Published January 8, 2019 This content is archived.
The number of students from underrepresented groups in the Jacobs School of Medicine and Biomedical Sciences Class of 2022 is nearly twice that of the previous year’s class.
According to data from the Office of Medical Admissions, 33 out of 180 students in the Class of 2022 are from underrepresented groups, compared to 18 students in the Class of 2021.
Among the 33 students are 20 African-American students, up from eight in 2017.
That’s important because the number of African-American physicians nationally has remained low, according to Dori R. Marshall, MD, associate dean and director of medical admissions and assistant professor of psychiatry.
Studies show that a more diverse physician workforce improves the care of the nation’s increasingly diverse patient population and helps mitigate health care disparities.
Even in a diverse state like New York, where African-Americans and Latinos comprise more than 30 percent of the population, they make up just 12 percent of the state’s physician workforce, according to data from the University at Albany Center for Health Workforce Studies.
While numerous factors may have contributed to the increase in underrepresented students at the Jacobs School, a critical ingredient in this year’s increase was an event held last May called Second Look Weekend.
It was an opportunity for accepted students to take a closer look at the school during a weekend of events designed especially for them.
The idea for it began with Karole Collier, then a first-year student at the Jacobs School, who had read an article about increasing underrepresented students in medical schools from the Student National Medical Association (SNMA).
That’s the national organization of doctors and medical students committed to supporting current and future underrepresented minority medical students with the goal of increasing the number of culturally competent and socially conscious physicians.
The article noted that medical school administrations are underutilizing their underrepresented students on campus, Collier says.

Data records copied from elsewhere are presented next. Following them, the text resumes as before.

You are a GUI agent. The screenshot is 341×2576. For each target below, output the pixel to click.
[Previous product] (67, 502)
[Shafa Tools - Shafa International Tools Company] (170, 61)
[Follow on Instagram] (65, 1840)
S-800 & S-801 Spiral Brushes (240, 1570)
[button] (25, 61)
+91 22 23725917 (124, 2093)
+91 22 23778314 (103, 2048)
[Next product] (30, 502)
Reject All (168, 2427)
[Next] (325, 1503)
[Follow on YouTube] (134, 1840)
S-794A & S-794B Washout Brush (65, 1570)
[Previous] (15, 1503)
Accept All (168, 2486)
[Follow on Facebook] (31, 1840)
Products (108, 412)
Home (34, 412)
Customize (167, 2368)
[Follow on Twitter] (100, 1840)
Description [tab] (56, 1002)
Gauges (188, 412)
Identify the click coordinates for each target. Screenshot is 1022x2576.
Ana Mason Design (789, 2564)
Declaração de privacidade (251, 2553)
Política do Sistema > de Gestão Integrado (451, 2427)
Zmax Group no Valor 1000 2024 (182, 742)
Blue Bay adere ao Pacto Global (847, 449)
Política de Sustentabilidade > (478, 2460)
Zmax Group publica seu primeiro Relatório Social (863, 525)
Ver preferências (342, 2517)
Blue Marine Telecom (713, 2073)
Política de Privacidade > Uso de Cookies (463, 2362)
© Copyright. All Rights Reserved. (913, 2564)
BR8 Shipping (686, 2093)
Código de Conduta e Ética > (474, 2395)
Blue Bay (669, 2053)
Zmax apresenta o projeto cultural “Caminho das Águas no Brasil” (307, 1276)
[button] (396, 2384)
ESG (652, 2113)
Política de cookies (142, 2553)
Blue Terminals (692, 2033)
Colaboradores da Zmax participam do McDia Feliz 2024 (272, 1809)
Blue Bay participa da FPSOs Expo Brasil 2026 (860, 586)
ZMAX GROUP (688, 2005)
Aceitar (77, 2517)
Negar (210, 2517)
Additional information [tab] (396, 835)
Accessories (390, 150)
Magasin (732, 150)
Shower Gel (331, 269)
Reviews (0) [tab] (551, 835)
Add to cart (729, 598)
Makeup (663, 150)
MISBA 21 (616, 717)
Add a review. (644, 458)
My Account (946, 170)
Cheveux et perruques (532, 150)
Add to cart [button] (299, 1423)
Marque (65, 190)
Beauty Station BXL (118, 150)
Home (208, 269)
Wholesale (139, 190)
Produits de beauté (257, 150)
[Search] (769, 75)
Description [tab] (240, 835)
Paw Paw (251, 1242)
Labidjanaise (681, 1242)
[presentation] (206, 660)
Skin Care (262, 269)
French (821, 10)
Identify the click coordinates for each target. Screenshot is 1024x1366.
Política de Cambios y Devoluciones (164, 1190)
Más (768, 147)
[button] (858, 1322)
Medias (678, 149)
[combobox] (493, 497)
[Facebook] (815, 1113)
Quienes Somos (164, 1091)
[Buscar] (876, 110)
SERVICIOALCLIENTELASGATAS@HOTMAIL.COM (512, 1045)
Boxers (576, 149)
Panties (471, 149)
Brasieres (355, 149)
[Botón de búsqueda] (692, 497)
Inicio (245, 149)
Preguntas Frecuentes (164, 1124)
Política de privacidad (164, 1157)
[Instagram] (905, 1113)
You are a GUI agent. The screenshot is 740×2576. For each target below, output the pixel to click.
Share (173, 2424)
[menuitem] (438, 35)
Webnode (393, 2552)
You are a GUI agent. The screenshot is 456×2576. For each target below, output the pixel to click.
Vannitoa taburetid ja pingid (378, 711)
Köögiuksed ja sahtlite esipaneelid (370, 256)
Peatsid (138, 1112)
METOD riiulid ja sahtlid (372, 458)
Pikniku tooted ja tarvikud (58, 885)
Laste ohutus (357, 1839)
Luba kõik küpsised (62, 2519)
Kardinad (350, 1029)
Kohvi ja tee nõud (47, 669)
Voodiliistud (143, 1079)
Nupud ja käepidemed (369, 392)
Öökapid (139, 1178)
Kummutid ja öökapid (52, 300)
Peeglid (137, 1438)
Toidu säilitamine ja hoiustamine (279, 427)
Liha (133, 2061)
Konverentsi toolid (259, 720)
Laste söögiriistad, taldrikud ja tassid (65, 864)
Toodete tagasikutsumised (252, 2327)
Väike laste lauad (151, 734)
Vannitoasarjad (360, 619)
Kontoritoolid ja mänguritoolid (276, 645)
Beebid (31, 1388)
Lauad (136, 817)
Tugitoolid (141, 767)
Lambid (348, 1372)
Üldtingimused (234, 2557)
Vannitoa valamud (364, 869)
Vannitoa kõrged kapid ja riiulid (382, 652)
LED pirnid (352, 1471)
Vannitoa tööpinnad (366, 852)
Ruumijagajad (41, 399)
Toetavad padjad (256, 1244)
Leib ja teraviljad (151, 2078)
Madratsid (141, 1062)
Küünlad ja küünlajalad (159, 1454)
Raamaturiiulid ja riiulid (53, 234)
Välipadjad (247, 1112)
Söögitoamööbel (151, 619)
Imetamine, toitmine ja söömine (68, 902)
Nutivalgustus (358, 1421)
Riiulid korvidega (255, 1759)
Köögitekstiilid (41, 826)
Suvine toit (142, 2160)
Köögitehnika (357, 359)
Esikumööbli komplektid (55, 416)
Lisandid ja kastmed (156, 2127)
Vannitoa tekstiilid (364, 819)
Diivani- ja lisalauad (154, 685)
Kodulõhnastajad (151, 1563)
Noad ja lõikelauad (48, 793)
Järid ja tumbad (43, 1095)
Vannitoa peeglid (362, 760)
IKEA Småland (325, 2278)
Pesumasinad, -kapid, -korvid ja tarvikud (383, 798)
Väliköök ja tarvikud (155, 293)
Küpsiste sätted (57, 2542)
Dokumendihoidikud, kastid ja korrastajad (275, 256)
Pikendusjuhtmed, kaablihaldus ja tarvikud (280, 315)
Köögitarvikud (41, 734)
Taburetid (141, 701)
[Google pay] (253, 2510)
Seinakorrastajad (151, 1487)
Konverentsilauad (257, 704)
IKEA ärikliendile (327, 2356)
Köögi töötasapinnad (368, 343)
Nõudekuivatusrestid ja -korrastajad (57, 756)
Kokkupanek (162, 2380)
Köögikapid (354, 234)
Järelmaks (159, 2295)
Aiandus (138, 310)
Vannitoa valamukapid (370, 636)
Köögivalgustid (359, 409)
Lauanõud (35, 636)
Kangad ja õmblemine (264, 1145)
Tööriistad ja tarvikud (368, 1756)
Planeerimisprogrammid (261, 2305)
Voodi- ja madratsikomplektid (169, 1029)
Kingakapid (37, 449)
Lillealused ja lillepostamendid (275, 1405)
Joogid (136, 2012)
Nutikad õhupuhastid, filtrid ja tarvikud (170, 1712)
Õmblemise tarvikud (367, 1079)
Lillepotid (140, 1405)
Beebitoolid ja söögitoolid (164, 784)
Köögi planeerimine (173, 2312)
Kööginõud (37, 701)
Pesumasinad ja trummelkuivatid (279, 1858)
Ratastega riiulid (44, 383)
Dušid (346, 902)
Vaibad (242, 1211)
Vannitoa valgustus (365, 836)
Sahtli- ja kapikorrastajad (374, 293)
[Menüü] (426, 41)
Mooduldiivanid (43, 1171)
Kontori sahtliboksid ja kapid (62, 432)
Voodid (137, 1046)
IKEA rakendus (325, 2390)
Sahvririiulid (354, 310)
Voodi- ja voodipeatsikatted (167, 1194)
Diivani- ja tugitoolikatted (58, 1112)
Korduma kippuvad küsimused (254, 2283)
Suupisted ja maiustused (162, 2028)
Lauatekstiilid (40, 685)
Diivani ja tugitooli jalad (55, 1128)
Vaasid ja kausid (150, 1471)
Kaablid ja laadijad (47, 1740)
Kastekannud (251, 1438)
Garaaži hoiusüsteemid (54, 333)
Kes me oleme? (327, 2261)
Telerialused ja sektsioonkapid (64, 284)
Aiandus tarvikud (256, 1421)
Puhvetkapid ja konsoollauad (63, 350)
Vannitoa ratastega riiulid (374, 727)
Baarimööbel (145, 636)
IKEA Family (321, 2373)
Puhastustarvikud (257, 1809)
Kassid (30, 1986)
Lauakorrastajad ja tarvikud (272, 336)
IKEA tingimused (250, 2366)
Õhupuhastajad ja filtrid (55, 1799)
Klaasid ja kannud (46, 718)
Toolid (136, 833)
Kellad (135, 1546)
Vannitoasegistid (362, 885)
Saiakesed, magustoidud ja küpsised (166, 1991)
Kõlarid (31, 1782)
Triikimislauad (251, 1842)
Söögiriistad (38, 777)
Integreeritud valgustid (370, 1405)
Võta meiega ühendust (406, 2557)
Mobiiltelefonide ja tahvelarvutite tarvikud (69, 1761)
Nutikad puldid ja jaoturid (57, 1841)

“She (Collier) told us we were missing an opportunity to bring underrepresented students to our campus and to talk up our school,” Marshall says. “She said we needed to have a ‘second look’ day for underrepresented students.”
Marshall and her colleagues in admissions were immediately supportive.
Collier took her idea to physicians and businesses on Buffalo’s East Side, a neighborhood immediately surrounding the Jacobs School.
She reached out to Raul Vazquez, MD ’89, an alumnus and the founder and president of a large, urban practice called the Greater Buffalo United Accountable Healthcare Network.
“He was willing not only to sponsor some meals for the weekend, but he also said if I could collect some sponsorships, he would galvanize mentors in the community to welcome these students,” Collier recalls.
Collier also reached out to and received assistance from the Erie Niagara Area Health Education Center and Kinzer Pointer, pastor of Agape Fellowship Baptist Church, as she and the SNMA executive board planned every aspect of the weekend, including a map of small businesses, salons, ethnic restaurants and places of worship that may not be readily known to incoming minority students.
The effort also galvanized the support of the Office of Graduate Medical Education via Roseanne C. Berger, MD, senior associate dean for graduate medical education, to include current residents and graduate medical staff, she notes.
Along with Marshall, Jacobs School officials who participated in the event included:
Other physicians who participated are:
Twenty-eight students attended, some with their parents. Collier negotiated a rate from Hostel Buffalo-Niagara for some attendees, while others stayed with current students or physicians.
“We had an incredible turnout,” Collier says. “We just need to make sure that this year, the students are galvanized in the same way. This next year is about longevity and strengthening relationships and the pipeline.”
Taking care of that pipeline has long been a focus of the Jacobs School, the Office of Medical Admissions and the school’s Office of Inclusion and Cultural Enhancement.
Each year, Marshall, Milling, Daniels and Angevin make recruiting trips to local, regional and national meetings to educate prospective medical students from underrepresented groups about the Jacobs School.
They work with pipeline programs at UB, such as the Science and Technology Entry Program for high school students and the Collegiate Science and Technology Entry Program for college students, both funded by New York State.
Efforts also occur through the Early Opportunity Program in Medicine affiliations with local colleges, as well as with two historically black colleges in Mississippi.
The Jacobs School is home to one of New York State’s largest postbaccalaureate programs designed to increase the number of underrepresented students in medical school.
Through a partnership with the Associated Medical Schools of New York, the Jacobs School and other participating New York State schools refer underrepresented students who possess the intellectual ability to succeed in medical school but don’t meet certain academic criteria to participate in the academically intense, year-long program.
Students receive provisional acceptance from a referring medical school in the state; they matriculate at that school upon successfully completing the postbaccalaureate program.
The Diversity in Medicine scholarship, funded by the Associated Medical Schools of New York, also plays a role. It provides medical school tuition for a year to several underrepresented students throughout the state.
In return, students must commit to work in a New York State-designated medically underserved community.
Currently, three Jacobs School students are recipients of Diversity in Medicine scholarships. They are Karole Collier, Class of 2021; Natasha Borrero, Class of 2020; and Bradley Frate, Class of 2019.